Rapid growth in the credit derivatives markets has created considerable uncertainty about how the global financial system might react to any new economic shocks, Alan Greenspan, chairman of the US Federal Reserve, warned on Thursday.
The sheer complexity of derivatives instruments, in particular, coupled with the consolidation in the financial industry, made it increasingly hard for regulators and bankers to assess levels of risk, he said.
"The rapid proliferation of derivatives products inevitably means that some will not have been adequately tested by market stress," Mr Greenspan told a Federal Reserve Bank of Chicago conference.
Mr Greenspan stressed that derivatives had also brought considerable benefits, by spreading risks between multiple investors, which appears to have made the banking system more resilient to recent shocks.
He also indicated that market forces were the best way to ensure investor prudence, indicating that he opposes excessive regulatory interference - or any clampdown on hedge funds.
However, his comments come at a time of growing unease among international regulators about the potential challenges created by the fast-growing derivatives world.
And, as Mr Greenspan acknowledged, regulators' problems are being exacerbated by poor information about the size of the market, the degree of leverage, and the balance of risk-sharing between investors.
These issues are particularly acute in the collateralised debt obligation (CDO) market, since when pieces of a CDO instrument are sold to investors, they carry widely differing levels of risk.
A recent study by Morgan Stanley, for example, showed that while the face value of all CDOs sold in the past 16 months was $131bn, but when adjusted for risks, its fair value was nearer $350bn.
However, as Mr Greenspan pointed out, current regulatory regimes tend to measure CDOs according to their book value, not their risks. Moreover, investors may not always fully understand the instruments they are purchasing.
"Understanding the credit risk profile of CDO tranches poses challenges to even the most sophisticated market participants," Mr Greenspan said.
The issue is further complicated by the growing role of hedge funds, since these are opaque, highly leveraged - but also could potentially rush out of the market in a crisis.
"Hedge funds could become subject to funding pressures that would impair their ability to supply liquidity to markets," Mr Greenspan warned.

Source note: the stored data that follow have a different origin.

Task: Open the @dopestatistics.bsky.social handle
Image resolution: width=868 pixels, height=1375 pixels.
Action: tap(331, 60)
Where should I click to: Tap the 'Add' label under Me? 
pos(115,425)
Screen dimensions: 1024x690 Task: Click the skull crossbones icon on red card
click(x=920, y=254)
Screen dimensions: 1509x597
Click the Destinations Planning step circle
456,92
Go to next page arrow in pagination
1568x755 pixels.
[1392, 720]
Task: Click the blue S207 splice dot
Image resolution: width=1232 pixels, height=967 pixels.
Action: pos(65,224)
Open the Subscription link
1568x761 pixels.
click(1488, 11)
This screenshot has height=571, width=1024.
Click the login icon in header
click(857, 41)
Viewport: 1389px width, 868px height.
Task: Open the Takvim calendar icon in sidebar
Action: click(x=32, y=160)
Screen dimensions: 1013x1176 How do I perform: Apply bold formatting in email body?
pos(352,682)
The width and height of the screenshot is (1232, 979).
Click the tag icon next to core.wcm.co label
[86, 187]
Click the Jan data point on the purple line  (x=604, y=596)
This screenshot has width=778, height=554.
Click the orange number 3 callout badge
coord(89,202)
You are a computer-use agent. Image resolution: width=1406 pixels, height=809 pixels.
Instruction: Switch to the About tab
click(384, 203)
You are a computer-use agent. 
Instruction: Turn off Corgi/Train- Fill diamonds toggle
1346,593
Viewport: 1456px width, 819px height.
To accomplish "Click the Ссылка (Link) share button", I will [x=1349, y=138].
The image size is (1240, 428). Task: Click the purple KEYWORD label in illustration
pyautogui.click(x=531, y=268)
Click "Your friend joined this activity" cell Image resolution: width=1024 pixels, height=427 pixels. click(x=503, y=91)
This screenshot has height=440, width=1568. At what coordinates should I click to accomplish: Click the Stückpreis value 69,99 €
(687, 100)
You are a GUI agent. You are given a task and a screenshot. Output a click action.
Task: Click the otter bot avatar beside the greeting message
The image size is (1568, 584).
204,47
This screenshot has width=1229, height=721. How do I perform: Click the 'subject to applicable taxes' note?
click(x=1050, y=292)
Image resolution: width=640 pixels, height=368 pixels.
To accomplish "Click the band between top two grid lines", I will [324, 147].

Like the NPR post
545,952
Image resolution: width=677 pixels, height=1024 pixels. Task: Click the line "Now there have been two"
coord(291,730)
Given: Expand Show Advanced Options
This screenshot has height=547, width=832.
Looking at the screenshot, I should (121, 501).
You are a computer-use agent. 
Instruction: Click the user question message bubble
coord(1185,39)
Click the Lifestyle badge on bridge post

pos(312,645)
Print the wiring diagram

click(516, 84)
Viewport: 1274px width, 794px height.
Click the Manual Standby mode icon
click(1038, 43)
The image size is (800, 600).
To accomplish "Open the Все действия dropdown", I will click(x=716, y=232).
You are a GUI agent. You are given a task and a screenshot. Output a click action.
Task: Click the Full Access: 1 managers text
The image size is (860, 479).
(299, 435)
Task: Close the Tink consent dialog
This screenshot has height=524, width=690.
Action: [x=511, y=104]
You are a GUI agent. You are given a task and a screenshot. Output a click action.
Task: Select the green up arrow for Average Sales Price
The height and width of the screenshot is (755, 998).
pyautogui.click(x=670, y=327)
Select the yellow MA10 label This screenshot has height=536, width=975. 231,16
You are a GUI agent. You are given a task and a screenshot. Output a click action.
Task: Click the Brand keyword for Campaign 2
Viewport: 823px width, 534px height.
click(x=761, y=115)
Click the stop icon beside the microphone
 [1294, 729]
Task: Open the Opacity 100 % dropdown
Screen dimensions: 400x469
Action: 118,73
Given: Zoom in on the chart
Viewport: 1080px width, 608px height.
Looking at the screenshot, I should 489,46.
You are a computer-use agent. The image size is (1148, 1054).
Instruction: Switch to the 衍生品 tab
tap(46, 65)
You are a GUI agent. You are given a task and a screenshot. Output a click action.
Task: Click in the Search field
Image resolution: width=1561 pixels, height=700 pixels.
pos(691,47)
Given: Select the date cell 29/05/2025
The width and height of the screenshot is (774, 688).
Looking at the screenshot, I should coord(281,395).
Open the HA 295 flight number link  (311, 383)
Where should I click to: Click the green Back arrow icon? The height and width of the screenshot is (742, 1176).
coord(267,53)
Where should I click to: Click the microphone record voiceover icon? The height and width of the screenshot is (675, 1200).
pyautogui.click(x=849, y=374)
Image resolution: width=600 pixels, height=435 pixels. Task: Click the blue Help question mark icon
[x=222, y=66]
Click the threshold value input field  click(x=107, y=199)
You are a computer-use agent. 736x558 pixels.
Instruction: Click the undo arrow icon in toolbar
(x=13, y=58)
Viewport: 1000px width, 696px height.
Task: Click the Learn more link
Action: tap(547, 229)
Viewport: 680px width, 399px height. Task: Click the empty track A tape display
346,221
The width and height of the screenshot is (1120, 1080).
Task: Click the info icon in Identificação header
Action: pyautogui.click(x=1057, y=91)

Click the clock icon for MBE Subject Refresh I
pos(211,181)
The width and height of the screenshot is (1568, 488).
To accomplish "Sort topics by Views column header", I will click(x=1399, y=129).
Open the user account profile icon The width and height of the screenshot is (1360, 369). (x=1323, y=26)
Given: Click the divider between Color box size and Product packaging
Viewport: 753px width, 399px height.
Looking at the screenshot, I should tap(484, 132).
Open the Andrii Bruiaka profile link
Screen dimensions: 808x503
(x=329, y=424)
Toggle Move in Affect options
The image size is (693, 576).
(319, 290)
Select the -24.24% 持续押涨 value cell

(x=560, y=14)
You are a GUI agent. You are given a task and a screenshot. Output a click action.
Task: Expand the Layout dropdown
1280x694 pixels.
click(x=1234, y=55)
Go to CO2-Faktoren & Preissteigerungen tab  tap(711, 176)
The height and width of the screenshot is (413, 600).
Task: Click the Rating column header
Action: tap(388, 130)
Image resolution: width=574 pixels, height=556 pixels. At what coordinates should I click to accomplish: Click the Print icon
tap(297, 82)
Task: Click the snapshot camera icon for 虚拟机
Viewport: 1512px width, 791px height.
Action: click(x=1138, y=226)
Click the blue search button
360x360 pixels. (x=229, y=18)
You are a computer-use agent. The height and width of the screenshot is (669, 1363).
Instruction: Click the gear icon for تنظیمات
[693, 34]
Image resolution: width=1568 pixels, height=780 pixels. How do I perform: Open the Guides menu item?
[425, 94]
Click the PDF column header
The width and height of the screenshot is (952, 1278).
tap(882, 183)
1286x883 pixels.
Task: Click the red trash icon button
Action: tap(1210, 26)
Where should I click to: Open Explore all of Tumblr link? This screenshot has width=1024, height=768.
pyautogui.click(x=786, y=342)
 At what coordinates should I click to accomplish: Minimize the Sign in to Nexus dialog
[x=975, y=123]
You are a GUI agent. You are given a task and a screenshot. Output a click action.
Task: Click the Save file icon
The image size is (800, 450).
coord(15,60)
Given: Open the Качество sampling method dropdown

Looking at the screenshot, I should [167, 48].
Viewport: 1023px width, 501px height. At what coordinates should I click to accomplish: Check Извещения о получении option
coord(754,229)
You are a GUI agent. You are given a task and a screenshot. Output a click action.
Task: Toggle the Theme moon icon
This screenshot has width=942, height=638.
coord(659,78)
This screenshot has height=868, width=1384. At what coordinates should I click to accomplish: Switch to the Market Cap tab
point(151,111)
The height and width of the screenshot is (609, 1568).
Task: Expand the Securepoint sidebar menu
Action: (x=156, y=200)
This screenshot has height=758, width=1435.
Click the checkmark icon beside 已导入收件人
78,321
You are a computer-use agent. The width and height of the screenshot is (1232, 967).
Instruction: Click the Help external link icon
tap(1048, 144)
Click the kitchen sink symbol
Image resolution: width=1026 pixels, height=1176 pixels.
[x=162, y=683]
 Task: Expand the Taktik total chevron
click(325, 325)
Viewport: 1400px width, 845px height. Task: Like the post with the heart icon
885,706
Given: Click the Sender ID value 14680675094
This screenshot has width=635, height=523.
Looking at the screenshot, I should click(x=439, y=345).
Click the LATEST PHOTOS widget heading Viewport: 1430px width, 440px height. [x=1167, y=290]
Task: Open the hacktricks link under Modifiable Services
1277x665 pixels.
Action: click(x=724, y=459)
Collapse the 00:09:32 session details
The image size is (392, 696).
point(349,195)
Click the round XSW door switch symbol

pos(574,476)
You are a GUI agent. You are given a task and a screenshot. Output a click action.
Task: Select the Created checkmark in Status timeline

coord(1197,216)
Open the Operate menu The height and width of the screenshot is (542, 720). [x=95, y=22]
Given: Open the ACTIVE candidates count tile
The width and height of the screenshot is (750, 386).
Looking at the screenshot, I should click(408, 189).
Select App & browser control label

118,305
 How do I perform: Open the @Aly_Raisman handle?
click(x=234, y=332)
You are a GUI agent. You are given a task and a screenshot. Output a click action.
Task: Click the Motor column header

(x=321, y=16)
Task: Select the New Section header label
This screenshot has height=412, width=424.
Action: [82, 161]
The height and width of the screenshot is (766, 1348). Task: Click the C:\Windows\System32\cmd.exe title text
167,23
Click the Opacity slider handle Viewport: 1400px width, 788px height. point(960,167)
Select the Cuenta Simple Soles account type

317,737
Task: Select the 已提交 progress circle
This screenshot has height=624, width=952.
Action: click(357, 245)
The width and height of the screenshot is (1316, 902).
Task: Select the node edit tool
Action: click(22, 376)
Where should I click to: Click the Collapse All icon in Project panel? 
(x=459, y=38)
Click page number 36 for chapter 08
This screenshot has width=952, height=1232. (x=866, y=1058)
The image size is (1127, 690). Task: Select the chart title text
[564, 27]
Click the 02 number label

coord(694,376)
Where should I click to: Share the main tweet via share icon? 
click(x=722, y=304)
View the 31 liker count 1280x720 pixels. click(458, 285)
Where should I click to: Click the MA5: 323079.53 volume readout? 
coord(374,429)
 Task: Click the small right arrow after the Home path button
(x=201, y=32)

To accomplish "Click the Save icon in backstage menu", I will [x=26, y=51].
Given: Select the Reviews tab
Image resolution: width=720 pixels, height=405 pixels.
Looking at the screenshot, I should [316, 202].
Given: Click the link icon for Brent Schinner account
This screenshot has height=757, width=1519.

Separarately, he also repeated his earlier warnings abut the concentration risks created by the dominant role played by Fannie Mae and Freddie Mac, the two government-sponsored mortgage institutions, in the dollar interest rate derivatives market.
"Concerns about potential disruptions to swaps market liquidity will remain valid until the vast leveraged portfolios of mortgage assets held by Fannie and Freddie are reduced," he said.